The Bise (French: La Bise) is a cold, dry wind in Switzerland which blows through the Swiss Plateau from the northeast to the southwest.

Cause and effect
It is caused by canalisation of the air-current along the northern edge of the Alps, during high-pressure conditions in northern or eastern Europe. Towards western Swiss Plateau, the Bise is pressed between the Jura mountains and Pre-Alps whereby it strengthens and mostly climaxes on the western shore of Lake Geneva. In summer, the Bise wind causes rather dry and sunny weather whereas in winter, it frequently forms low stratus clouds over the Swiss Plateau by strengthening the inversion layer.

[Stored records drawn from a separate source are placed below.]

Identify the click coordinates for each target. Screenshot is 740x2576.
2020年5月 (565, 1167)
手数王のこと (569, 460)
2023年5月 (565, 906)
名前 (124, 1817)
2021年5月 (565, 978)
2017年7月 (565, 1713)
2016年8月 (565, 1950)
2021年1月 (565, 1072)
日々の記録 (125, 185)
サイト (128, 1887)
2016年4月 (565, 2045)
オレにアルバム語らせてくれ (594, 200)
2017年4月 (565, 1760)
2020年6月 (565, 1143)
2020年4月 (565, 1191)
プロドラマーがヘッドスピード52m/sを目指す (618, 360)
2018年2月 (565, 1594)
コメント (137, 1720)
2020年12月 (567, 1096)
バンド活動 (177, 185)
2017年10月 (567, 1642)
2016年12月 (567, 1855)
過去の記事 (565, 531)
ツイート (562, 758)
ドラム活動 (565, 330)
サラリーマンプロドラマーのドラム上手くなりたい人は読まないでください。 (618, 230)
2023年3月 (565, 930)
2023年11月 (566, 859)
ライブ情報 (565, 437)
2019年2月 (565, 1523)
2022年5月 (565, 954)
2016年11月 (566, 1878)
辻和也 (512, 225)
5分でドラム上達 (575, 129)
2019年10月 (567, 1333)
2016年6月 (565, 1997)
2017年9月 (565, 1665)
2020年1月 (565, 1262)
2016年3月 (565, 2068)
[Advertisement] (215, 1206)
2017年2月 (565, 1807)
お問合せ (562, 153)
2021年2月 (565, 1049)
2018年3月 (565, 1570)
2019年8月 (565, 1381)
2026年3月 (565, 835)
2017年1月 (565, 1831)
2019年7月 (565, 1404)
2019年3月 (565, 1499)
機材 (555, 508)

The Bise can sometimes lead to severe icing during winter months in Geneva and nearby communities. Many foreign travellers to this Swiss city have commented upon the Bise.

Measurement
The strength of the Bise wind can be determined by the analysis of the air pressure difference (in hectopascal [hPa]) between Geneva and Güttingen in canton of Thurgau. The Bise arises as soon as the air pressure in Güttingen (TG) is higher than in Geneva. The greater this air pressure difference, the stronger the Bise blows through the Swiss Plateau. In case of an inverted air pressure difference (low air pressure in Güttingen (TG) and high air pressure in Geneva), the opposite of Bise occurs: The wind blows from southwest through the Swiss Plateau.

Use and etymology
An alternative form in English is Biz. The term entered Middle English from French bise. Its origin is unknown.

The wind La Bise, along with Lake Geneva, is also mentioned in the song "Lonely Sky" which was penned and sung by the Irish singer Chris De Burgh. The song was released in 1975 on the album "Spanish Train and Other Stories".